Stated task. Reproduce the stretch of items from the line containing "The width and" through the line containing "pos(19,183)", leaving out the pictures.

Entries shown.
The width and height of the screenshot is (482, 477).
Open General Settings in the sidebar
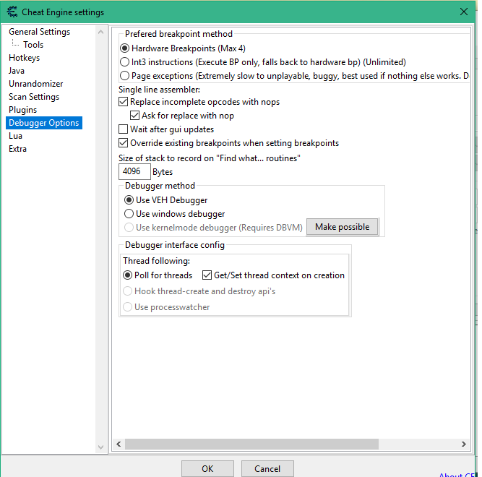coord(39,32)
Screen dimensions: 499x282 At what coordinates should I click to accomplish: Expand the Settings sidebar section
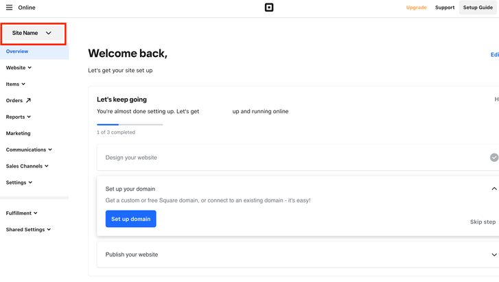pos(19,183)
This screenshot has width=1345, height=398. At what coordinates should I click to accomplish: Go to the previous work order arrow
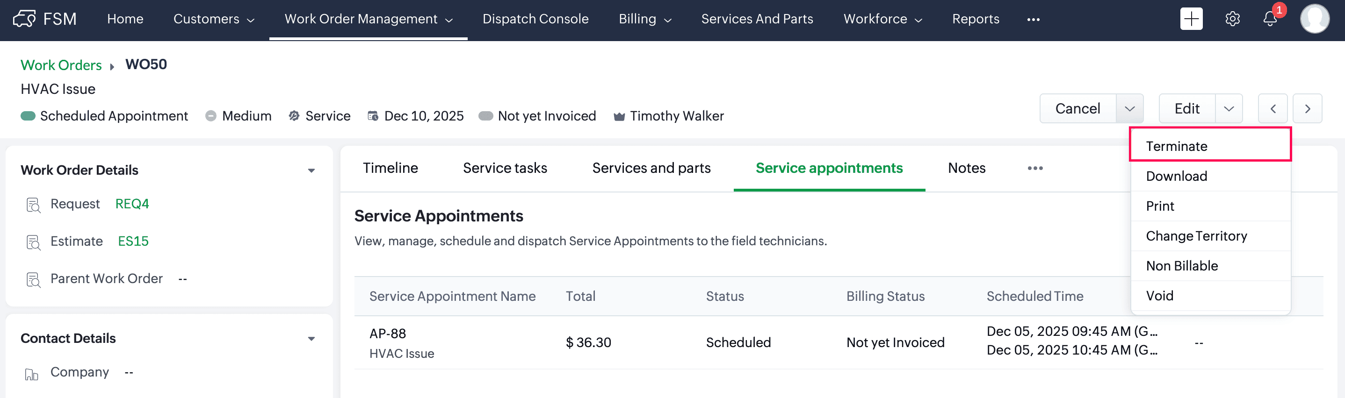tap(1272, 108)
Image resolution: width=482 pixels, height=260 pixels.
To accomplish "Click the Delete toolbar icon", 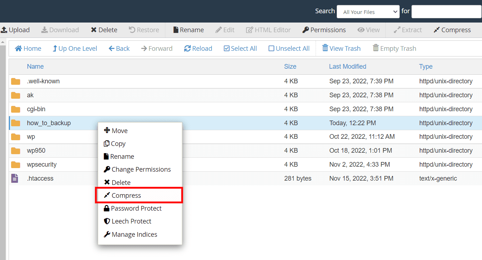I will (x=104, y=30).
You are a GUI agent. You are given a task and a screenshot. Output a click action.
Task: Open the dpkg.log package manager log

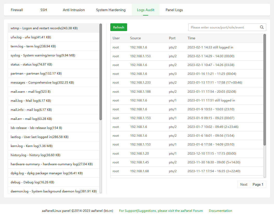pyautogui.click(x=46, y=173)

* * *

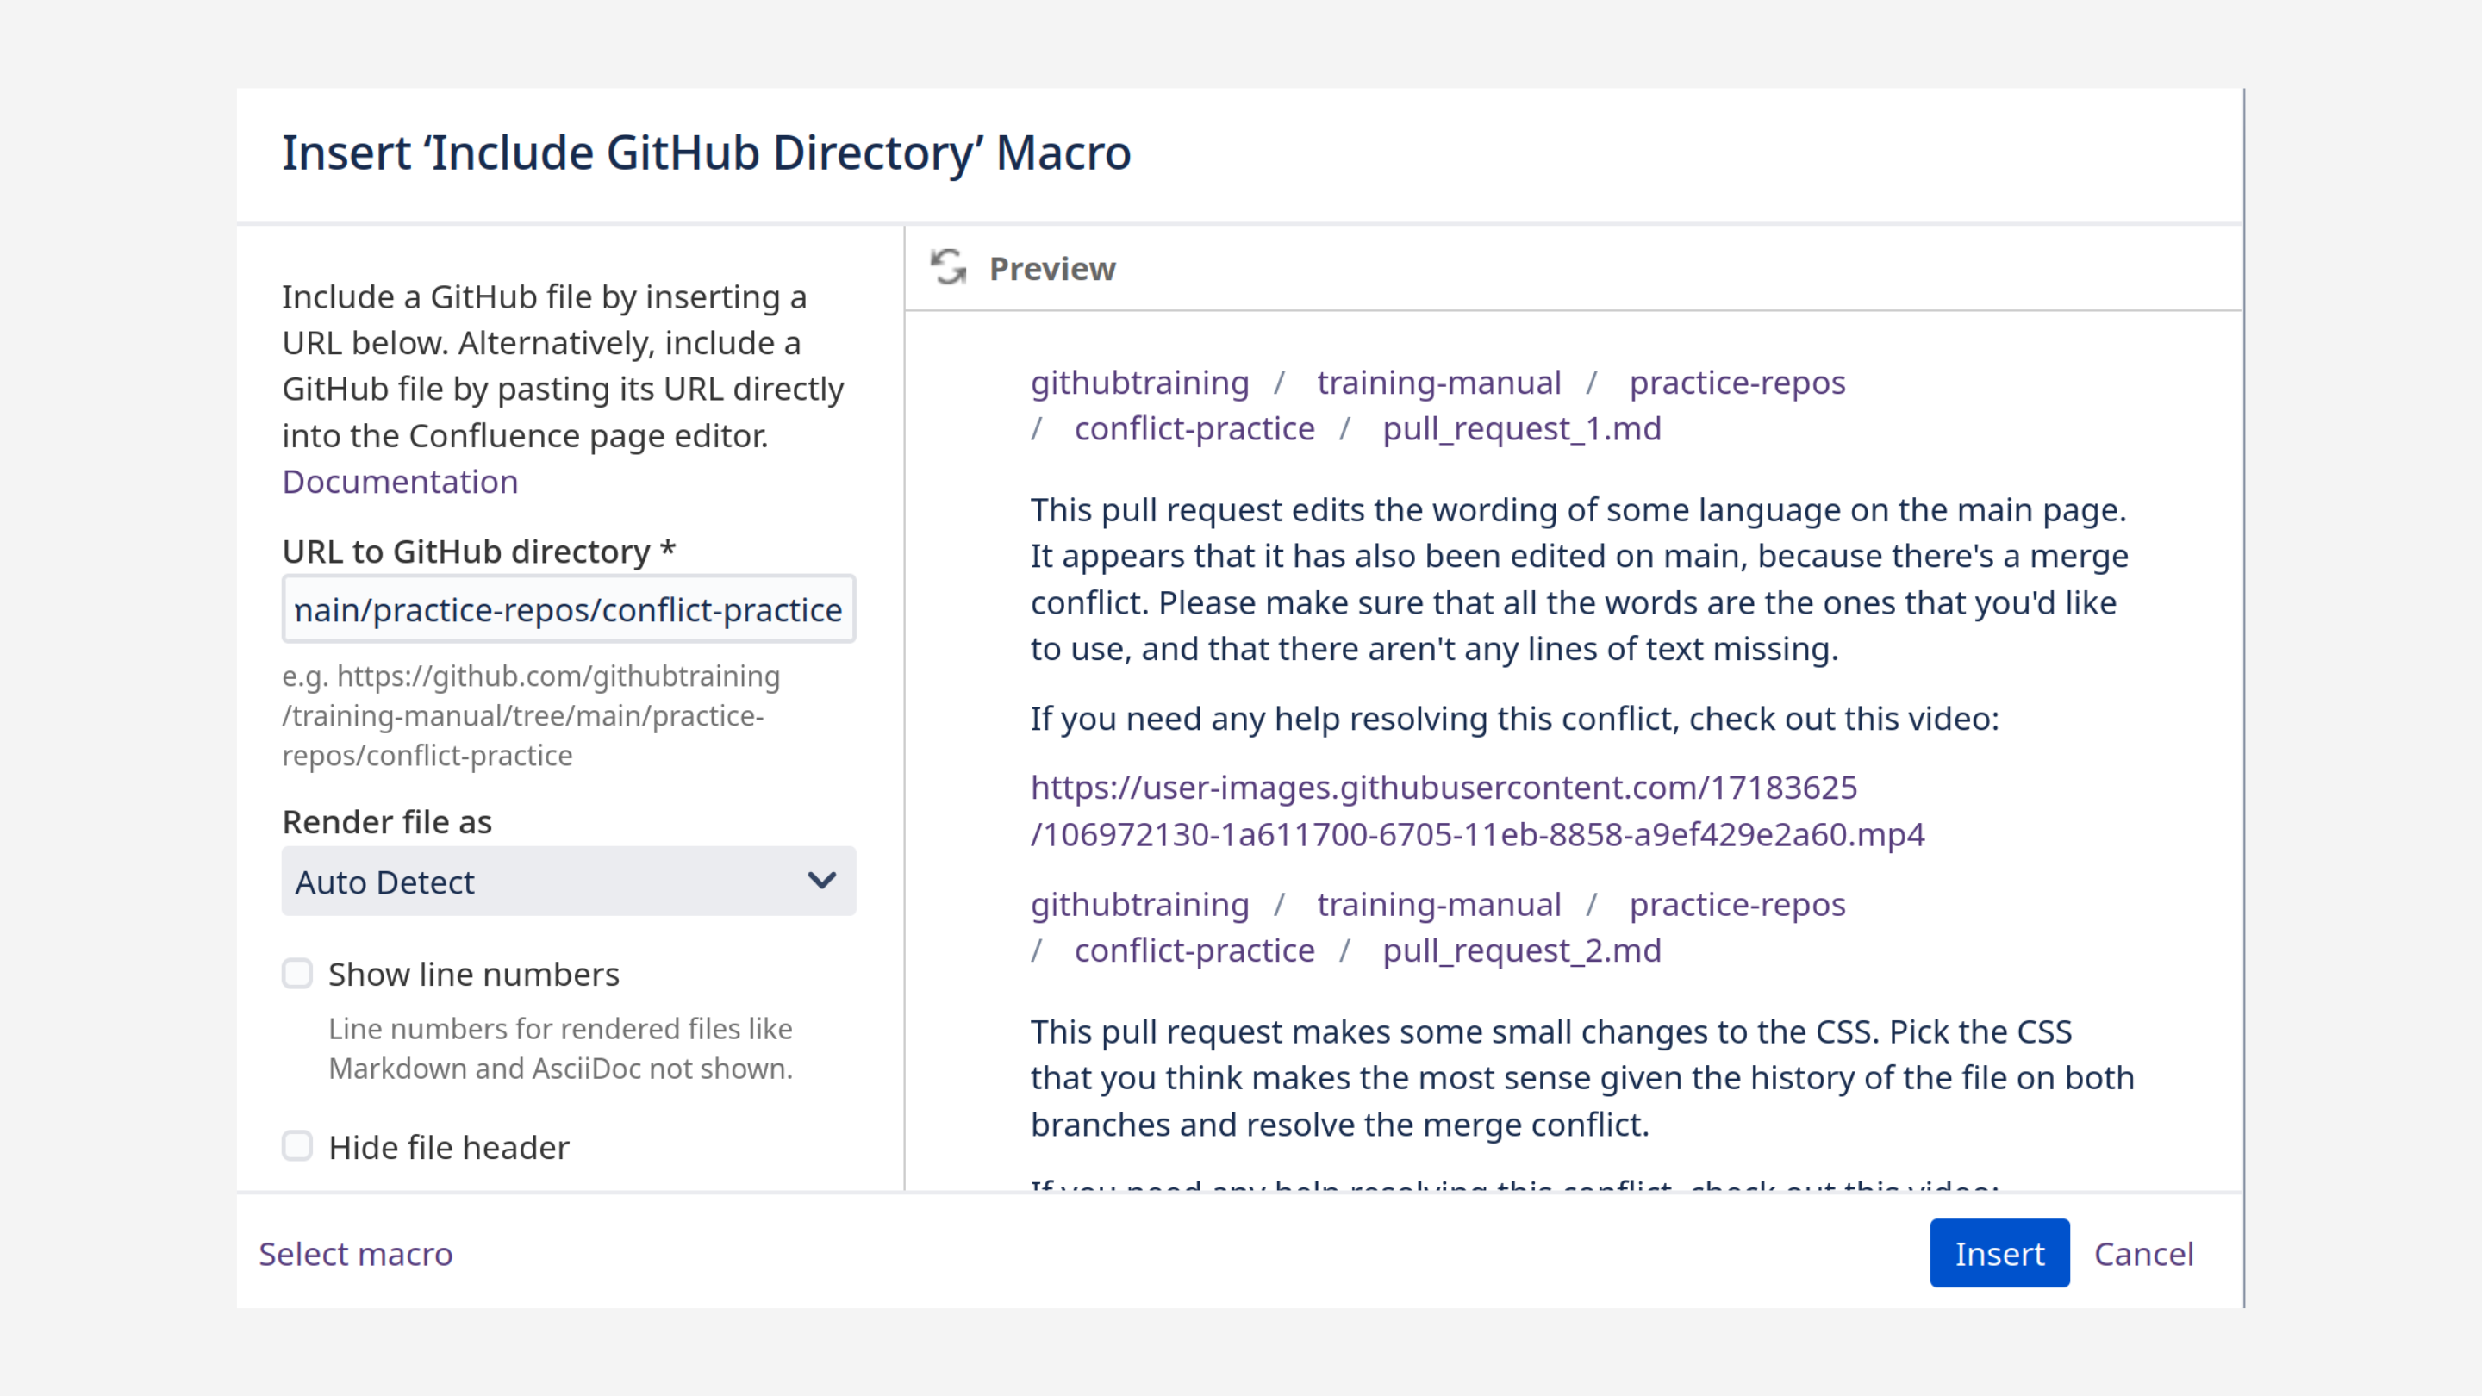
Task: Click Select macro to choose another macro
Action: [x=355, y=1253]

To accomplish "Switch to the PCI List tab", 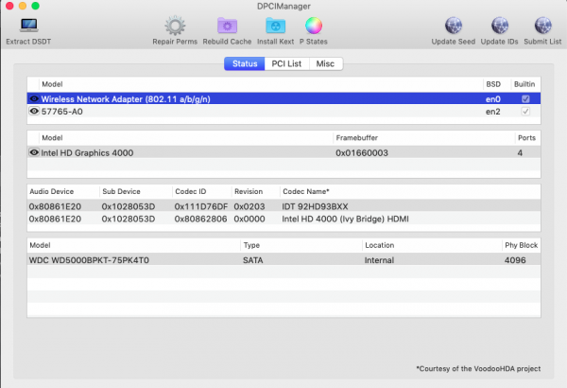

Solution to this problem.
The width and height of the screenshot is (482, 477).
Open General Settings in the sidebar
coord(39,32)
Screen dimensions: 499x282 At what coordinates should I click to accomplish: Expand the Settings sidebar section
pos(19,183)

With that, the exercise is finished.